Abstract
In rapidly growing bacteria initiation of DNA replication occurs at intervals shorter than the time required for completing genome duplication, leading to overlapping rounds of replication. We propose a mathematical model of DNA replication defined by the periodicity of replication initiation. Our model predicts that a steeper gradient of the replication profile is to be expected in origin proximal regions due to the overlapping rounds of synthesis.
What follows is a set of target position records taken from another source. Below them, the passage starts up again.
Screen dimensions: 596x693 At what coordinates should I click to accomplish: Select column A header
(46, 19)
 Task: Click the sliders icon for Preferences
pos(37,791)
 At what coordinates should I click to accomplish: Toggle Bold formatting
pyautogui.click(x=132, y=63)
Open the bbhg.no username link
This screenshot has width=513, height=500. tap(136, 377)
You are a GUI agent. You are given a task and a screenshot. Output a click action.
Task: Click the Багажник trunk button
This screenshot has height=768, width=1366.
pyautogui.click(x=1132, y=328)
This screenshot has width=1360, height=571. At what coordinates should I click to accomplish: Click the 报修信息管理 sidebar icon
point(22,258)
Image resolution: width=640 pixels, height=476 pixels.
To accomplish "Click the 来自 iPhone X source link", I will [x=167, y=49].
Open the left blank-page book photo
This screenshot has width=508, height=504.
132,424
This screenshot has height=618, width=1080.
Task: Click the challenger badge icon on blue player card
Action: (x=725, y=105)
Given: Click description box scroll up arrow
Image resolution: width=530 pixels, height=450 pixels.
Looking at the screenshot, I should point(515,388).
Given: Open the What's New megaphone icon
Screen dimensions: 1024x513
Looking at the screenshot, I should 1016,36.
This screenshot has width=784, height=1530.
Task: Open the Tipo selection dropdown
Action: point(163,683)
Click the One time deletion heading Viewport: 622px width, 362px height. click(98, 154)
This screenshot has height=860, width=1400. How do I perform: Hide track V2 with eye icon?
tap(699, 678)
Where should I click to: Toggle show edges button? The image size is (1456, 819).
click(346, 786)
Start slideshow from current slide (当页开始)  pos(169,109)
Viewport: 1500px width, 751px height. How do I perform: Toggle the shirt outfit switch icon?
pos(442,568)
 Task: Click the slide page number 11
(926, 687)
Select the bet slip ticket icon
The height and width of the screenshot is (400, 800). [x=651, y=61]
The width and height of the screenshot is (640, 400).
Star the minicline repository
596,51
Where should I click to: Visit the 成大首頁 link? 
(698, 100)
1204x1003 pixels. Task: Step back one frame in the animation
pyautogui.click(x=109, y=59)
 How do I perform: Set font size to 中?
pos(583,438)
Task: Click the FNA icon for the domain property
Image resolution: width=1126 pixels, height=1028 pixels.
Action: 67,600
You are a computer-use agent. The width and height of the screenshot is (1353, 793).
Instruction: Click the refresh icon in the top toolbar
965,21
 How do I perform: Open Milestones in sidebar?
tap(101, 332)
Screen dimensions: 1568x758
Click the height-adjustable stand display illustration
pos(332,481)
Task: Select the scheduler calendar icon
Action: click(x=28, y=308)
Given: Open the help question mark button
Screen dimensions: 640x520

By comparing our model with experimental data from a strain with an additional replication origin, we predict defined alterations to replication parameters: (i) a reduced fork velocity when there were twice as many forks as normal; (ii) a slower fork speed if forks move in a direction opposite to normal, in line with head-on replication-transcription collisions being a major obstacle for fork progression; (iii) slower cell doubling for a double origin strain compared to wild-type cells; and (iv) potentially an earlier initiation of replication at the ectopic origin than at the natural origin, which, however, does not a˙ect the overall time required to complete synthesis.
Introduction
Eukaryotic DNA replication is highly regulated to ensure that replication origins are activated only once during each synthesis phase (Blow and Gillespie, 2008). In contrast, bacteria can, under favorable conditions, increase their growth rate by permitting overlapping rounds of replication (Nordstrom and Dasgupta, 2006). Concurrent rounds of replication have also been shown to occur in some archaea with multiple replication origins (Hawkins et al, 2013). The majority of bacteria, including Escherichia coli, have one circular chromosome and a single replication origin, termed oriC (Duggin et al, 2008; Rocha, 2008). Two replication forks are recruited at oriC and proceed bidirectionally until they meet in an area opposite the origin. This area is flanked by multiple ter sites, which, if the Tus terminator protein is bound, forms a replication fork trap that allows forks to enter but not to leave (Rocha, 2008). This divides the E. coli chromosome into two defined halves or replichores. Progression of forks within each replichore is not necessarily smooth. Replication forks may be blocked or displaced from the chromosome when they encounter obstacles such as DNA lesions, proteins bound to DNA or transcribing RNA polymerase complexes. The majority of highly transcribed genes are oriented co-directionally with replication fork movement, indicating that head-on collisions of replication and transcription complexes might be particularly problematic (Brewer, 1988; McLean et al, 1998; McGlynn et al, 2012).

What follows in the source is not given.